**TO DO**
Go through the data below and return each line where the string "computer" appears.

Items listed in a dataset
%%

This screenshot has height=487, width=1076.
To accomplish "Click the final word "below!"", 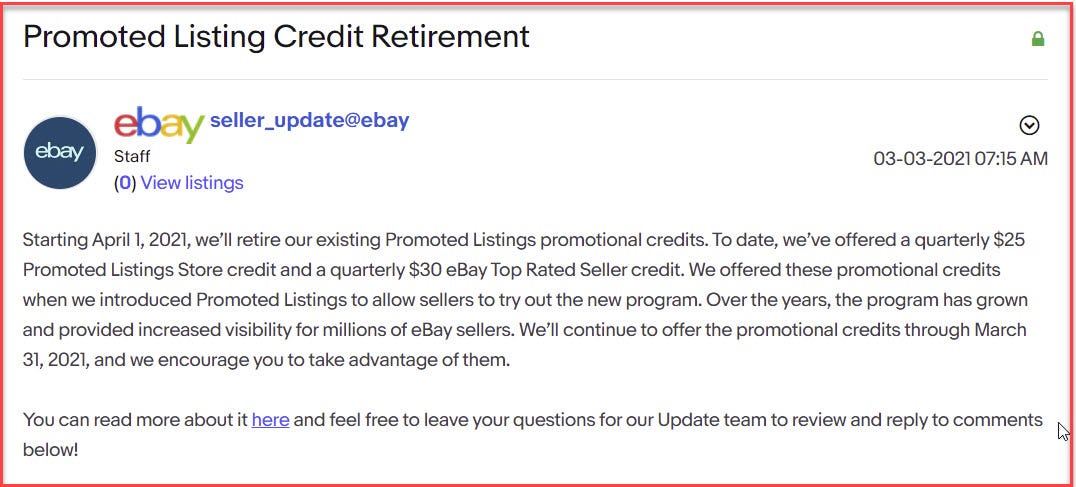I will click(50, 450).
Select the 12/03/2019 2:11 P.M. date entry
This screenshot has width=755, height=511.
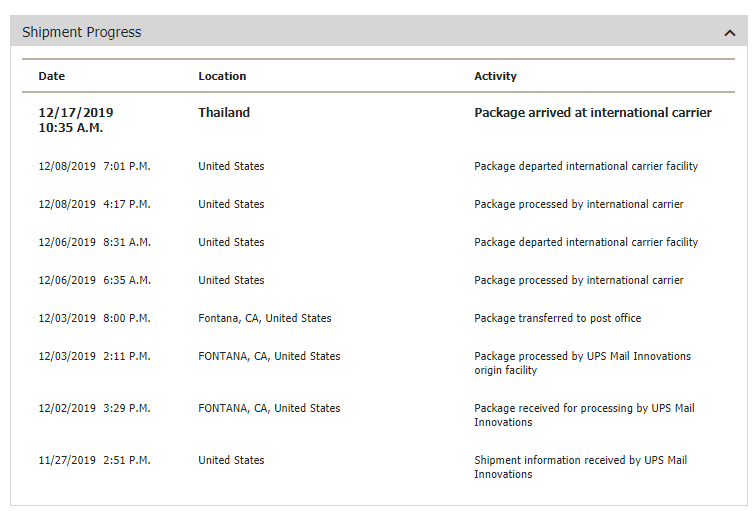[94, 356]
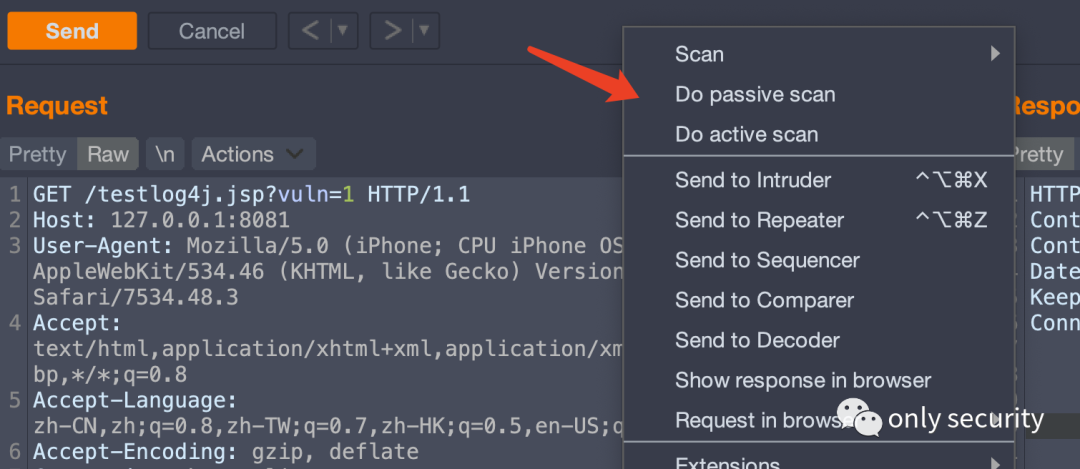Go to next request with forward arrow
The height and width of the screenshot is (469, 1080).
[392, 31]
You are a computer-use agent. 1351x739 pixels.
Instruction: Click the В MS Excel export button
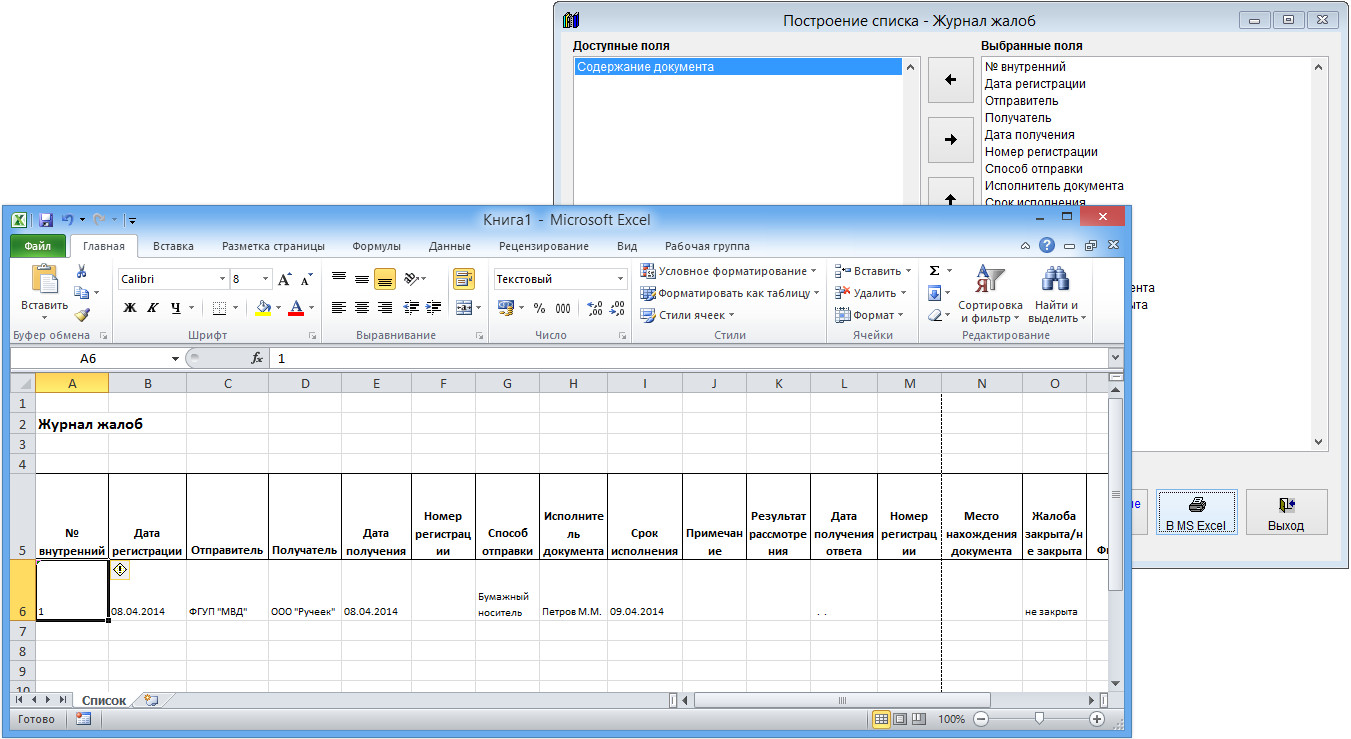point(1196,512)
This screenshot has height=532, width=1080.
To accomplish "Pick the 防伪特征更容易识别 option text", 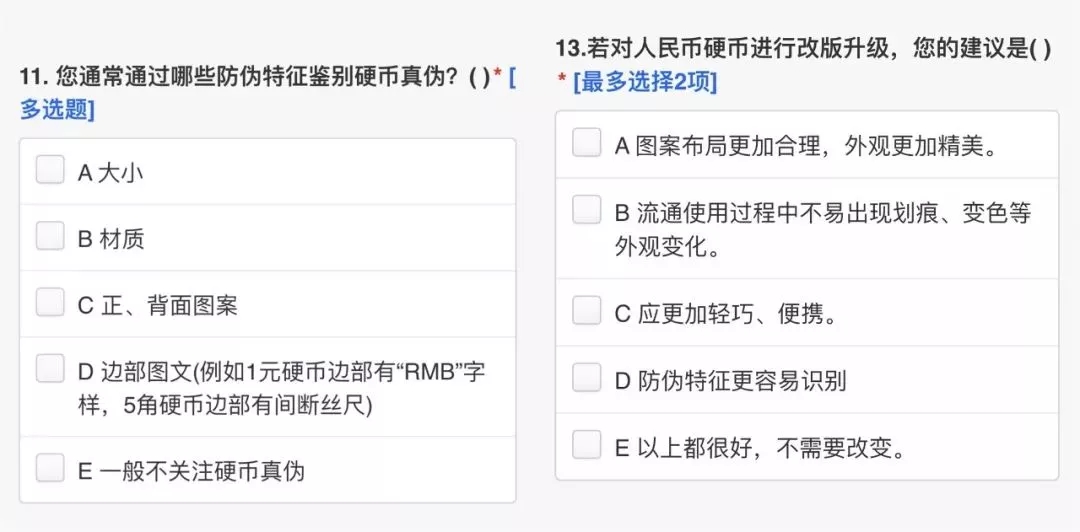I will (742, 380).
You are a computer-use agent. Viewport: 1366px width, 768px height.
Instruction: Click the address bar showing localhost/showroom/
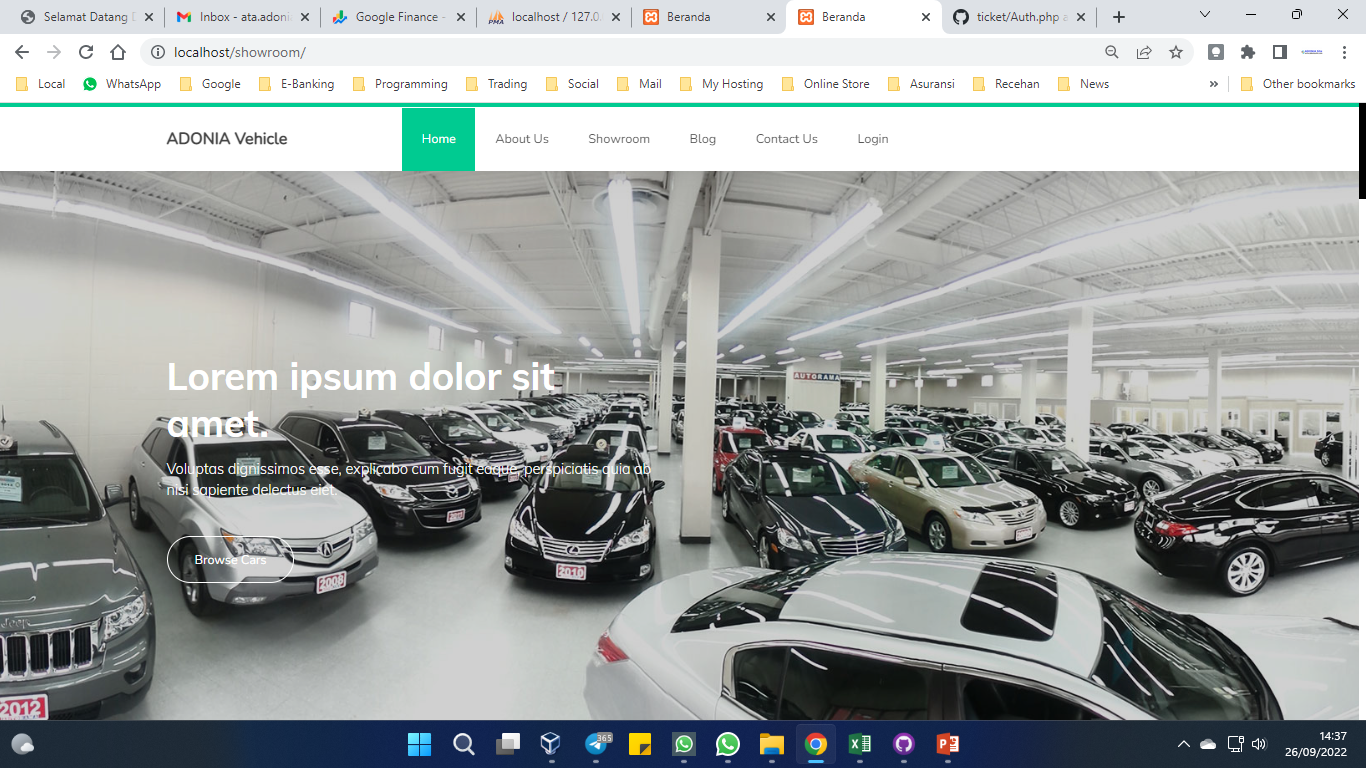click(x=600, y=52)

%%

**SOLUTION BELOW**
You are a computer-use agent. 1351x739 pixels.
You are a computer-use agent. Viewport: 1366px width, 768px height.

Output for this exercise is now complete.